|Wang Yi Speaks with Indian Foreign Minister Jaishankar on the Phone|
State Councilor and Foreign Minister Wang Yi talked on the phone with Minister for External Affairs of India Subrahmanyam Jaishankar on 25 February.
Wang Yi noted that what had led to the situation last year at the China-India boundary was clear and that lessons from the past deserve deep contemplation. There has been some wavering and backpedaling in India's China policy, and practical cooperation between the two countries has been affected. This does not serve the interests of either side. Decades of experiences have shown repeatedly that heightening differences does not help solve problems, and that it only erodes the basis of mutual trust.
Wang said that the frontline troops of the two countries have recently completed disengagement in the Pangong Lake areas. The situation on the ground has been noticeably eased. It is imperative for the two sides to cherish the hard-won relaxation, and work together to consolidate the progress, keep up the consultation momentum, further ease the situation, and improve the border management and control mechanisms. The two sides also need to advance the boundary talks to build up mutual trust and realize peace and tranquility in the border areas.
Wang pointed out that both China and India are ancient civilizations and major emerging economies.
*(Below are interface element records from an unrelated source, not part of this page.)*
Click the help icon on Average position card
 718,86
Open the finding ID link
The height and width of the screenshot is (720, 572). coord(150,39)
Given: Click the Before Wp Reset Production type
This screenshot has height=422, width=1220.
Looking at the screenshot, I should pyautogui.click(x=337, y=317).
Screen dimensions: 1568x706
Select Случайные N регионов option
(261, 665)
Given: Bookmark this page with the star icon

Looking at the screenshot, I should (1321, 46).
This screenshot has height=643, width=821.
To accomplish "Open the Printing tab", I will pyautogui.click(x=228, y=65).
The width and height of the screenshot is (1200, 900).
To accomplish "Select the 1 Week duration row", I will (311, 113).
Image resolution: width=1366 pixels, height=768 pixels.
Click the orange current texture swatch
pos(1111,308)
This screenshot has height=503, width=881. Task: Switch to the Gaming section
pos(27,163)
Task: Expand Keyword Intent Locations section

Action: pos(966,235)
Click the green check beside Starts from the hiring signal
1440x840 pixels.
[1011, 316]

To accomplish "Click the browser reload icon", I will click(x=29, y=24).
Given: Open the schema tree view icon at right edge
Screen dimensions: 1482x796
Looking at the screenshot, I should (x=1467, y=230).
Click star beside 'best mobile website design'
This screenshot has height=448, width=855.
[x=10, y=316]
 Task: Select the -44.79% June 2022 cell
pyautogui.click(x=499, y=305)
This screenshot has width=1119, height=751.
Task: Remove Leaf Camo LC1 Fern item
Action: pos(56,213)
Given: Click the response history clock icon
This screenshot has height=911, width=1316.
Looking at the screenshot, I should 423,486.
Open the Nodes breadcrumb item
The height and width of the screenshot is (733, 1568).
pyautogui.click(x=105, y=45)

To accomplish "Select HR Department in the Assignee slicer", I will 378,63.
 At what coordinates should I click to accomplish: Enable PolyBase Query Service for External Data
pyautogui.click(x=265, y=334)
While both being at a crucial, historical stage of development and rejuvenation, they should help and facilitate each other. A negative trajectory of bilateral relations will incur unnecessary costs and losses on both. The two sides need to commit to the strategic consensus reached between their leaders, stay on the right path toward mutual trust and cooperation between big neighbours, and never take the wrong path of mutual misgivings and suspicion, still less the path of retrogression. They should handle the boundary question properly to prevent the bilateral relationship from sinking into a negative cycle. While that the two countries have boundary disputes is an objective fact, which should be taken seriously, it is not the whole of China-India relations, and it should be put at a proper place in the overall bilateral relations. As two big emerging economies, China and India need to pursue development alongside each other, move forward in partnership instead of hindrance, and work together for shared progress rather than erecting walls against each other. They can begin from easier things and proceed incrementally so as to build up enabling conditions for a better relationship and greater practical cooperation between them.
Minister Jaishankar said that the recent disengagement in the Pangong Lake areas was an important follow-through action of the consensus that he and State Councilor Wang Yi reached in Moscow. India wants more dialogue and consultation with China to realize quick disengagement at the remaining points to further de-escalate the situation at the boundary and maintain peace and tranquility in the border areas. The Indian side, having in mind the long-term development and larger picture of bilateral relations, is ready to act on the important understandings between the leaders of both countries for the bilateral relationship to get back on track at an early date.
The two foreign ministers agreed to set up a hotline for timely communication and exchange of views.